Text section -
At 10:57 PM, Blogger Kristina Chew said...

First, I can't thank you enough for the comment you left on Autismland today-----it's the ABA has helped Charlie and me get through these moments. We've worked a lot on teaching Charlie to do other things besides using his head when upset and also on trying to figure out what causes that particular behavior. I guess this is one of the numerous critiques of ABA----but it does involve looking at "behavior" from a rather, shall we say, detached perspective. And somehow that has taught me to stand back when Charlie is having a tough moment and just deal very pragmatically with the situation at hand. We also did Crisis Management Training which was sort of like a mini-course in taikwando, as far as how to use one's body, to position your body, and not to "fight" your child's energy but to go with the flow of it, so to speak.

Don't know if that made any sense, I will try to think better of how to say it for a future post.

AQ seems like the right metaphor for how Brendan is managing with the tics and all----and I have been thinking of AQ in relation to Charlie. Thanks for your great spirit!

 
At 11:43 PM, Blogger Zilari said...

Kristina -- I think that you might be giving too much credit to "ABA" as a concept. The things you do with Charlie are *called* ABA, however, that doesn't mean that it's the methodology or anything about "behaviorism" that is what's helping him.

Set tasks -
- A) Transcribe the passage of the blog comments from "Don't know if" up to and including "what's helping him.".
- B) In the blog comments, what training does Kristina Chew compare to a mini-course in a martial art?
- C) Write a continuation of the blog comments, picking up after their last sentence.

Data shown -

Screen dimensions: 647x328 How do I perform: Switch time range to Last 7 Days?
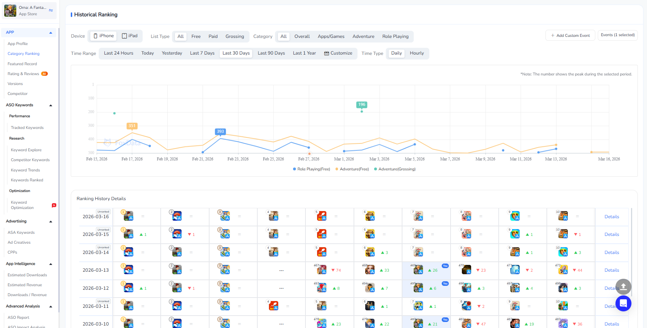coord(202,53)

Answers to the tasks -
- A)
Don't know if that made any sense, I will try to think better of how to say it for a future post.

AQ seems like the right metaphor for how Brendan is managing with the tics and all----and I have been thinking of AQ in relation to Charlie. Thanks for your great spirit!

 
At 11:43 PM, Blogger Zilari said...

Kristina -- I think that you might be giving too much credit to "ABA" as a concept. The things you do with Charlie are *called* ABA, however, that doesn't mean that it's the methodology or anything about "behaviorism" that is what's helping him.

- B) Crisis Management Training.

- C)
Being able to stand back and observe a situation pragmatically (as in, without "reading into" the autistic person's actions too much), is not what behaviorism is about.

Critiques of ABA don't have anything to do with the aspects of it you're seeing as pragmatic -- rather, they have to do with the fact that the history of behaviorism reveals a lack of respect for the internal state of the person (not that I don't think you respect your child's internal state or what he might be feeling...it's obvious that you're interested in knowing how he really feels and attempt to figure it out -- I'm just saying that there's nothing in behaviorism that demands this.)

Sometimes, respecting a person's internal state IS about standing back and "detaching" yourself from making too many assumptions, but that doesn't necessarily have to relate to ABA.